Optimize fstab to Improve R/W Performance of Hard-drives
Wow what a difference! If you have read a couple of my other articles you may know about my adventures with file sharing on a home network.
Taking a homebrew approach at setting all this up has proven… interesting.
Not the least of which was when I figured out why syncing was so slow to the RAID on my file server. In one sentence: I needed to change sync
to async
in fstab
. There! Article finished. Just kidding; please keep reading to learn more.
For those who may not know, fstab
is where Linux goes to get mounting options for disks upon start-up. Think of it like a cheat-sheet for those really tough problems on a final exam. With the proper settings your disks will perform well but as I found out, it only takes one parameter to make everything go sideways!
The async
option in fstab
is the opposite of sync
, which is rarely used; async
is the default.
The sync
option means all changes to the filesystem are immediately flushed to disk. For mechanical drives this leads to a huge slow down as the system has to move the disk heads to the right position and wait for the operation to complete.
With async
the system buffers the write operation and optimizes the actual writes; instead of being blocked the process continues to run.
See this post for details.
Wow what a difference that made!
I found it very useful to open both VNC and SSH sessions to debug the remote machine during the below steps.
Grep to find Process
Useful tools for troubleshooting here:
ps fauxww | grep -A 1 ‘[R]SYNC’
I used the above grep command to see if there are any rsync
processes running. Yes at this point it is worth mentioning that I use rsync
to automate copying and related operations between my machines. Some basic copying from one machine to another will also work during troubleshooting but I find that it is easier in this instance to debug when I have a separate process running to deal with copying. Think of it like trying to run a race while figuring out what is going wrong with your gait, I do not know about the rest of you but it is probably easier to watch someone else running and see how they do instead of trying to watch and critique yourself.
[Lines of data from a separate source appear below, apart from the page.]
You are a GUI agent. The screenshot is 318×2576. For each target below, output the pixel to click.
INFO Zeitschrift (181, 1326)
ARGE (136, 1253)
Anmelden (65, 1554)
In short, if everything is going well with your automated copying and syncing operations there should be multiple rsync
processes, as per this post.
Disk Monitoring
Another useful tool when figuring out read/write transfer speeds:
iotop
The iostat
and iotop
commands (run as SuperUser
) help monitor system input/output device loading by observing the time the devices are active in relation to their average transfer rates. They are sometimes used to evaluate the balance of activity between disks as per this post.
Finding a Folder
Okay so this is not strictly related to the problem at hand — call it a close cousin to all of the other troubleshooting bits and pieces. Say what you will but I find it helpful to be able to quickly locate and confirm various items in sub-folders particularly when my copying operations via rsync
have a delete feature each time they are run. To find a folder named Documents
in your home
directory, run:
find $HOME -type d -name 'Documents'
OR
find ~ -type d -name 'Documents'
OR
find /home/<user>/ -type d -name 'Documents'
See here for details.
Kill Process
There are a number of ways to kill a process if you know the name of it. Again, not strictly close-holed to the problem at hand but I did find it helpful while I was going through my other troubleshooting steps. Here are a couple different ways you can accomplish this. We are going to assume that the process we are trying to kill is named irssi:
kill $(pgrep irssi)
killall -v irssi
pkill irssi
kill `ps -ef | grep irssi | grep -v grep | awk ‘{print $2}’`
Refer here for details.
Kernel Tracing
Back to something a tad more relavent to our problem at hand: the utilities for kernel tracing are very useful when hunting down processes and services that are consuming CPU and IO!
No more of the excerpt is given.